5. Высокоинтенсивные тренировки и «горячая» йога
Упражнения, которые заставляют сердце биться очень быстро, могут увеличить риск венозного тромбоза у людей старшего возраста. Если у вас есть проблемы с сердцем или склонность к повышенному тромбообразованию, лучше использовать нагрузки меньшей интенсивности. Но будьте осторожны с йогой, которую часто рекомендуют для начинающих — некоторые ее направления серьезно нагружают суставы, а «горячая» бикрам-йога может привести к перегреву и обезвоживанию.

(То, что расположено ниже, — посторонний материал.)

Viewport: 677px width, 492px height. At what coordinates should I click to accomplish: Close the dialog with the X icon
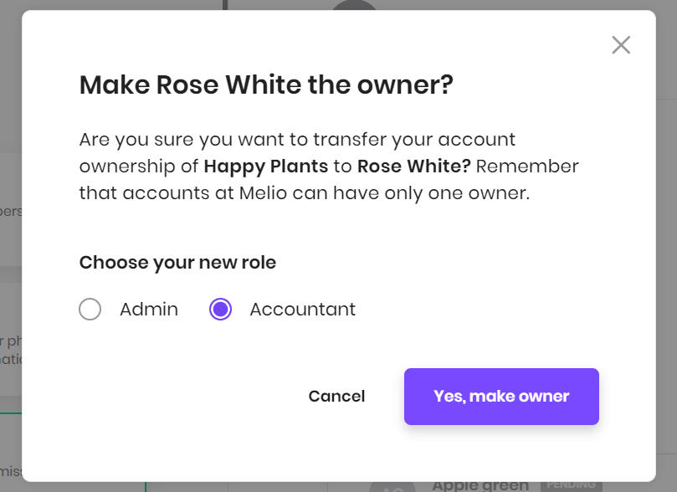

Какие тренировки нужны и после 50?
Пусть вас ведут три кита здоровой физической активности:
- Сила;
- Баланс;
- Гибкость.
Силовые упражнения
Вам зря кажется, что силовые упражнения — только для мужчин, наращивающих мышечную массу. Они идеально подходят женщинам, особенно тем, кто находится в менопаузе — снижение уровня половых гормонов делает нас уязвимыми перед остеопорозом. Сильные крепкие мышцы помогают нам каждую минуту каждого дня — ходить по лестницам, вставать с кресла, носить на руках внуков и увесистых котиков.
Каждые десять лет взрослой жизни мы теряем от 3% до 9% мышечной ткани, и утрату обязательно нужно восполнять. Силовые тренировки также повышают плотность костей и снижают риск смерти от сердечно-сосудистых заболеваний на 41%.
Упражнения на равновесие
Люди пожилого возраста чаще всего оказываются в травмпункте именно из-за падений. Баланс и координация помогают нам держаться на ногах, удерживать равновесие, даже споткнувшись. И если падения все-таки не избежать — делать это правильно, минимизируя риск получения травмы.
Упражнения на гибкость
Если мы целый день, сидим, скрючившись, наши мышцы перенапрягаются нездоровым образом и становятся менее эластичным. Со временем это начинает мешать банальным бытовым задачам — нагибаться, чтобы завязать шнурки или тянуться за предметом на верхней полке. Улучшение гибкости помогает нам не только жить легко, но и сохранять хорошую осанку.